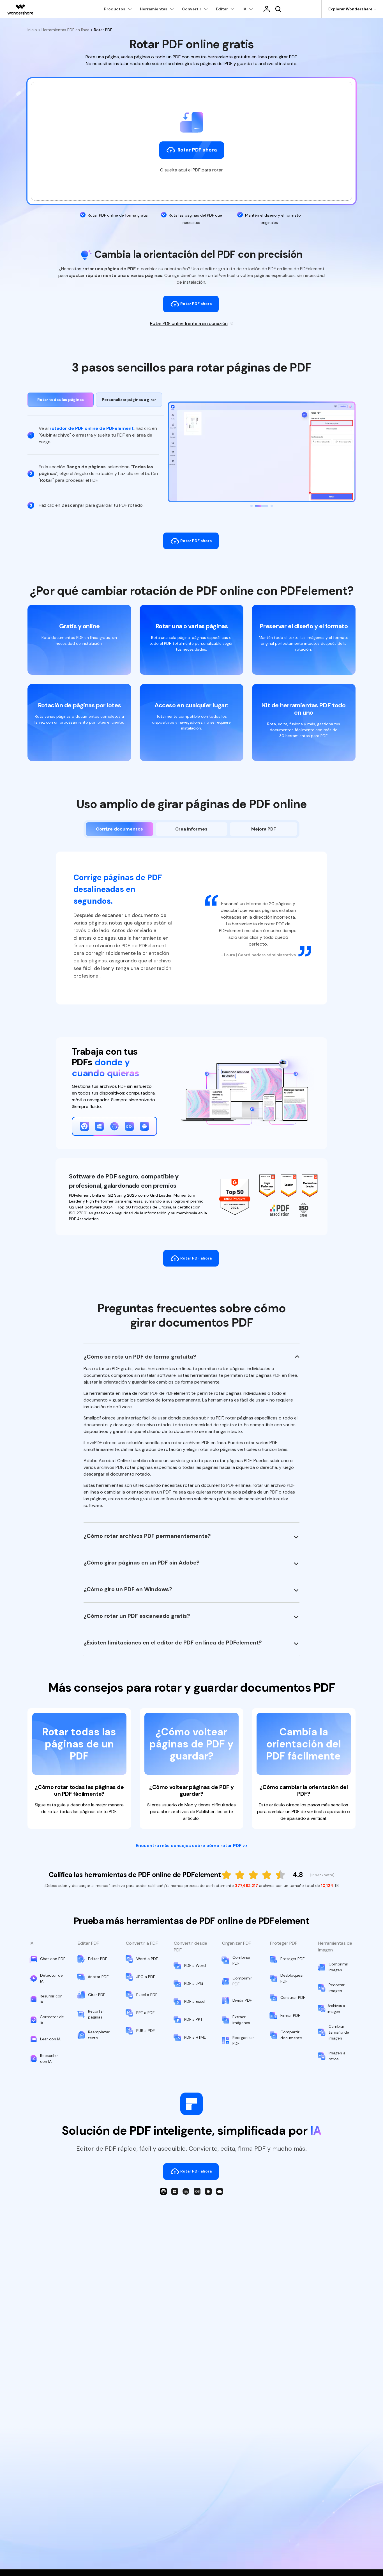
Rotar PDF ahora (195, 303)
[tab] (60, 400)
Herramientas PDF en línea (65, 29)
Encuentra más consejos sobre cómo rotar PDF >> (192, 1845)
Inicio (32, 29)
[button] (251, 506)
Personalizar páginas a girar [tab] (129, 399)
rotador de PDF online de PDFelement (92, 428)
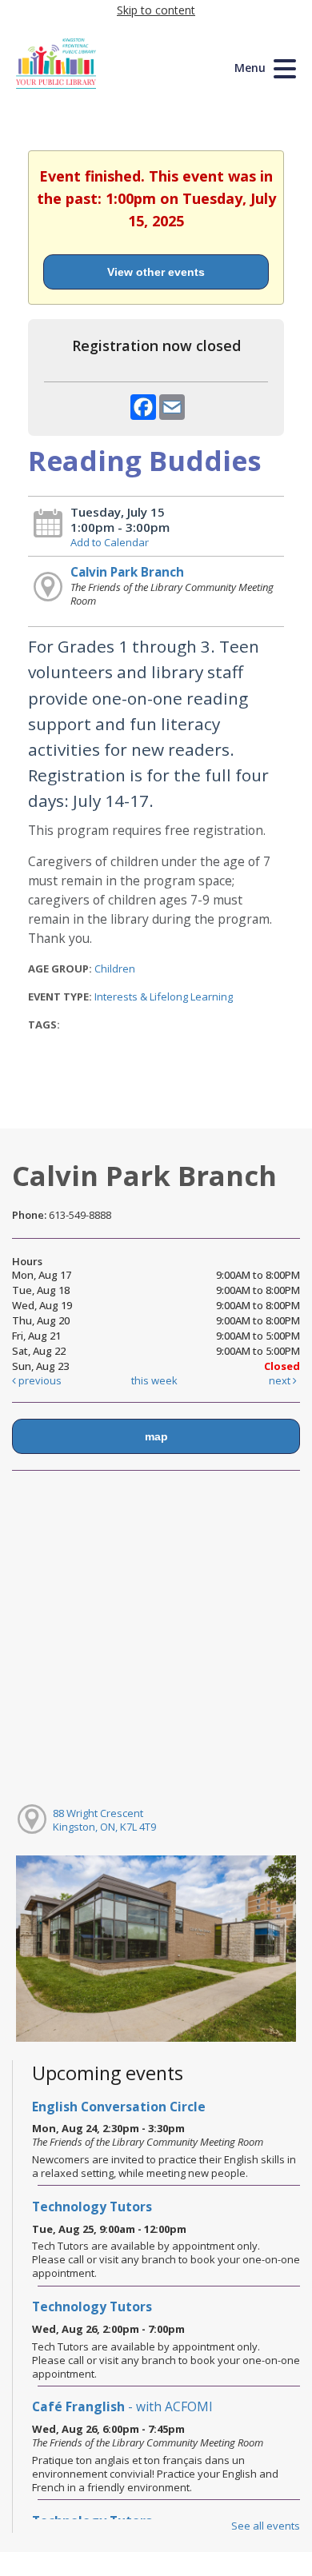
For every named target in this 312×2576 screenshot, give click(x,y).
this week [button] (154, 1380)
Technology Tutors (92, 2206)
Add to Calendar (109, 542)
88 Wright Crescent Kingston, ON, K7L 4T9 (104, 1820)
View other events (156, 272)
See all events (265, 2525)
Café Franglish (122, 2406)
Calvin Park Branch (127, 572)
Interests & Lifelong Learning (163, 996)
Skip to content (156, 10)
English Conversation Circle (119, 2106)
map (156, 1436)
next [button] (281, 1380)
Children (114, 968)
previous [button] (39, 1380)
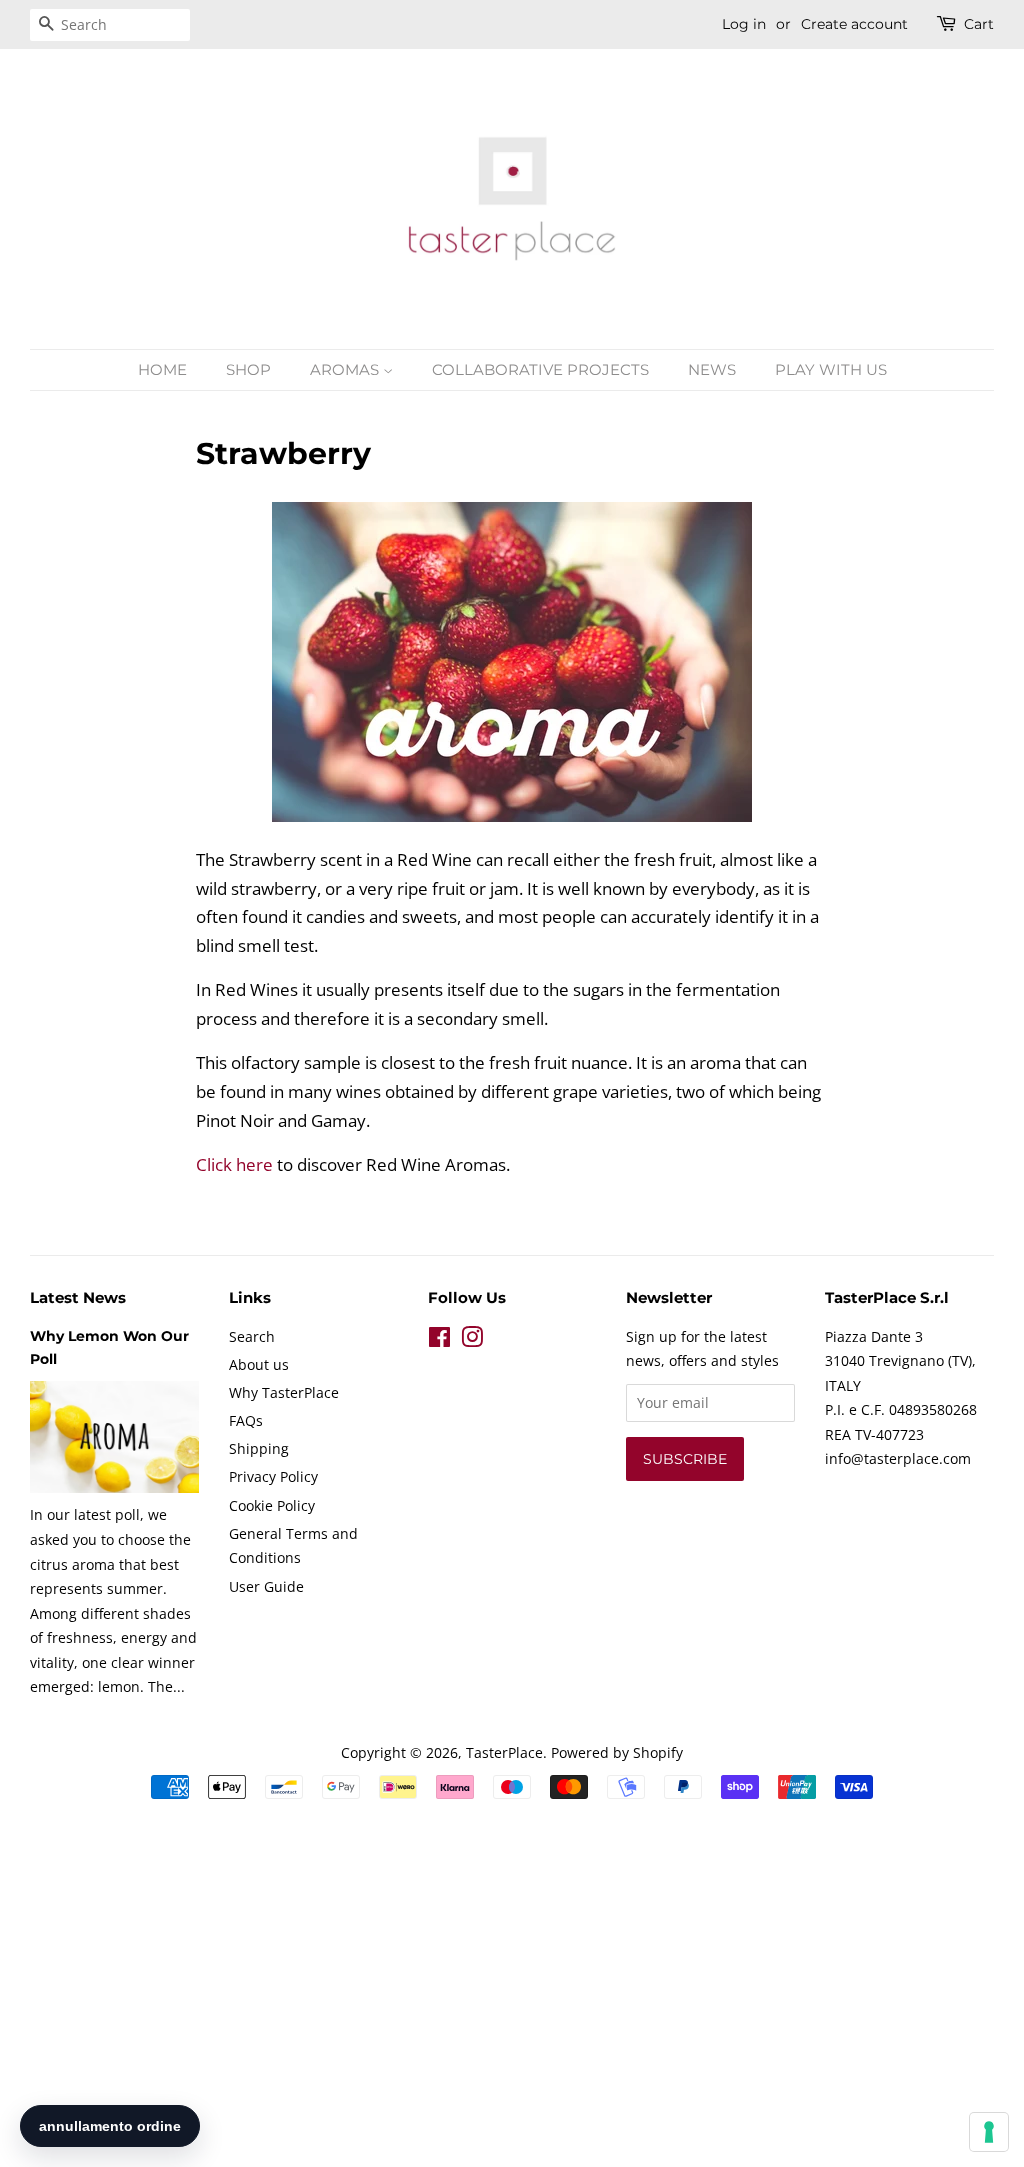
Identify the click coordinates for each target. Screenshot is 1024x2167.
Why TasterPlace (284, 1392)
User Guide (266, 1586)
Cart (979, 24)
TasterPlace (504, 1752)
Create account (854, 24)
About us (259, 1364)
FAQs (246, 1420)
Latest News (78, 1297)
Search (252, 1336)
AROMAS (346, 369)
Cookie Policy (272, 1505)
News (712, 369)
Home (162, 369)
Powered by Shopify (617, 1752)
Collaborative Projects (540, 369)
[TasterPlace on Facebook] (439, 1340)
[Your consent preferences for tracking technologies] (989, 2132)
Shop (248, 369)
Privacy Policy (273, 1476)
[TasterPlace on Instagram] (472, 1340)
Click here (234, 1164)
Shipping (259, 1448)
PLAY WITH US (831, 369)
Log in (744, 24)
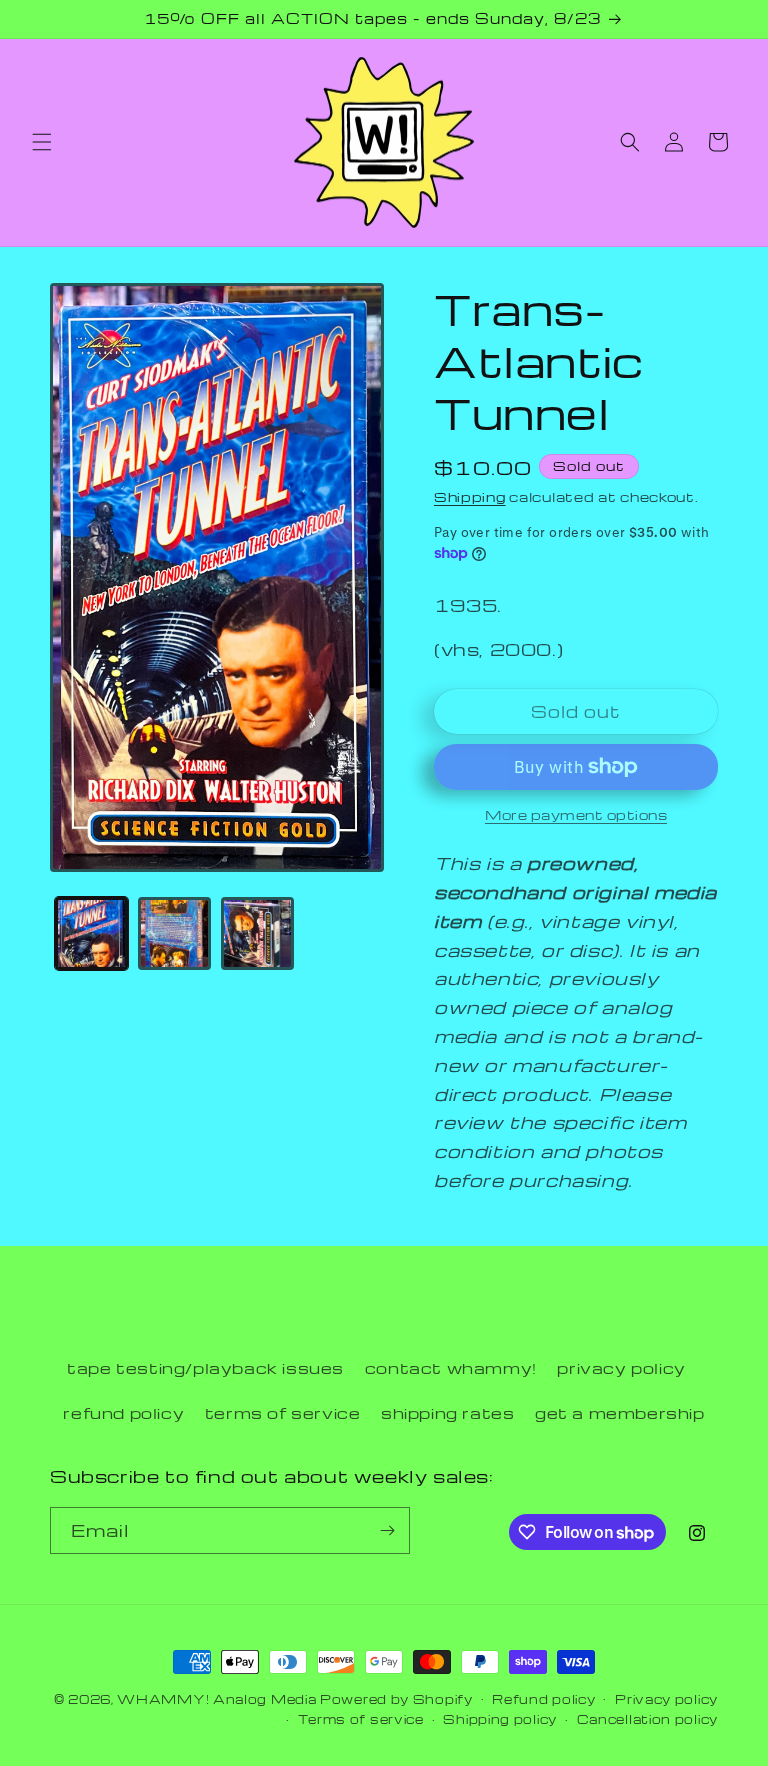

_ _ _ _ _

## Work to be completed
Counting both ends, reproduce word for word the lines from the line with "map (156, 1436)" to the final line of the listing above, skipping every picture.

## Response to the exercise
map (156, 1436)
next [button] (281, 1380)
Children (114, 968)
previous [button] (39, 1380)
Identify the click coordinates for each target. Screenshot is 1024x2167.
Why TasterPlace (284, 1392)
User Guide (266, 1586)
Cart (979, 24)
TasterPlace (504, 1752)
Create account (854, 24)
About us (259, 1364)
FAQs (246, 1420)
Latest News (78, 1297)
Search (252, 1336)
AROMAS (346, 369)
Cookie Policy (272, 1505)
News (712, 369)
Home (162, 369)
Powered by Shopify (617, 1752)
Collaborative Projects (540, 369)
[TasterPlace on Facebook] (439, 1340)
[Your consent preferences for tracking technologies] (989, 2132)
Shop (248, 369)
Privacy Policy (273, 1476)
[TasterPlace on Instagram] (472, 1340)
Click here (234, 1164)
Shipping (259, 1448)
PLAY WITH US (831, 369)
Log in (744, 24)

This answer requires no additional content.